The region currently has 56 power transmission lines with a total length of 7,764 km, which have played a major role in boosting local economies and facilitating the consumption of more renewable energy.
The region, with an abundance of strong winds and long hours of sunlight, has transmitted plenty of renewable energy resources to energy-hungry coastal regions. By the end of October, the region boasted 107 million kilowatts of total installed capacity for power connected to the grid.
Another example is the Qinghai-Henan ultrahigh-voltage direct-current project, a 1,587-km, 800-kilovolt DC line to transmit renewable energy from the country's western parts to central parts.
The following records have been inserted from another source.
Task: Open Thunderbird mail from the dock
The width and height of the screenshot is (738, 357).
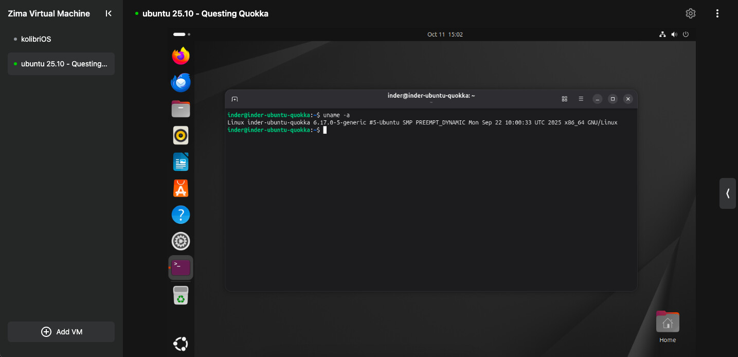Action: (181, 82)

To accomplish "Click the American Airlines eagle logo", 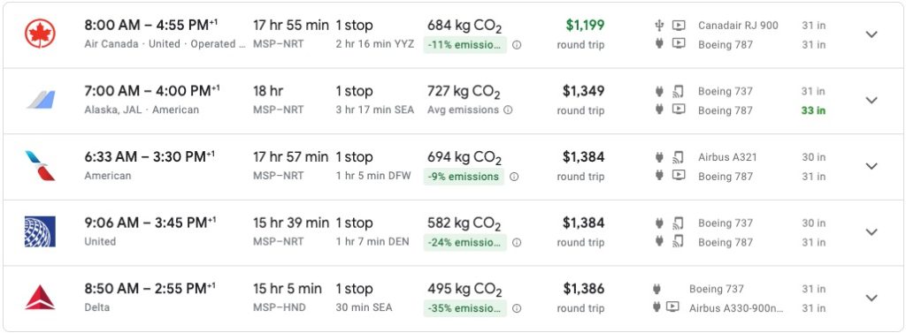I will 40,166.
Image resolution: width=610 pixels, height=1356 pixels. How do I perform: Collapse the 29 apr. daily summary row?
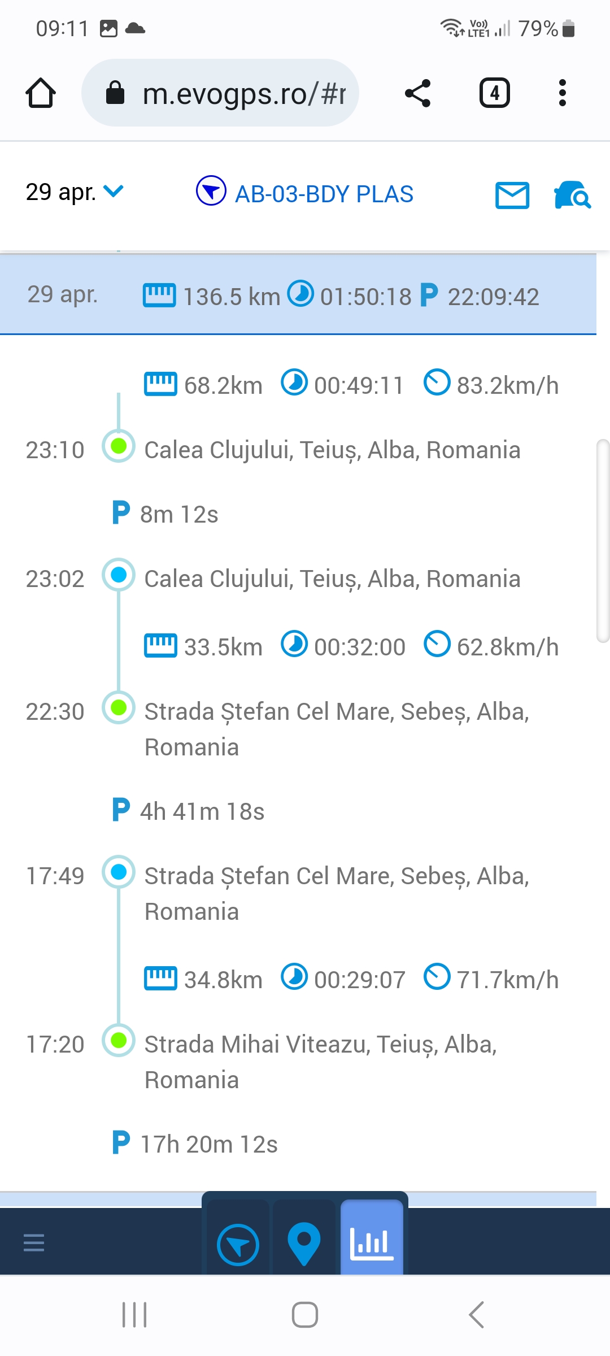click(x=298, y=295)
The Qinghai DC project kicked off construction on Oct 15 last year and is likely to commence operations by the end of the 14th Five-Year Plan period, said State Power Investment, its operator.
As the government plans to build massive wind and solar power facilities in the country's Gobi Desert and other arid regions, it is expected that regions like the Xinjiang Uygur autonomous region and Qinghai province are expected to become major clean energy industry bases in the country, which will in turn help increase demand for ultrahigh-voltage transmission lines in the country, said Wei Hanyang, a power market analyst at research firm BloombergNEF.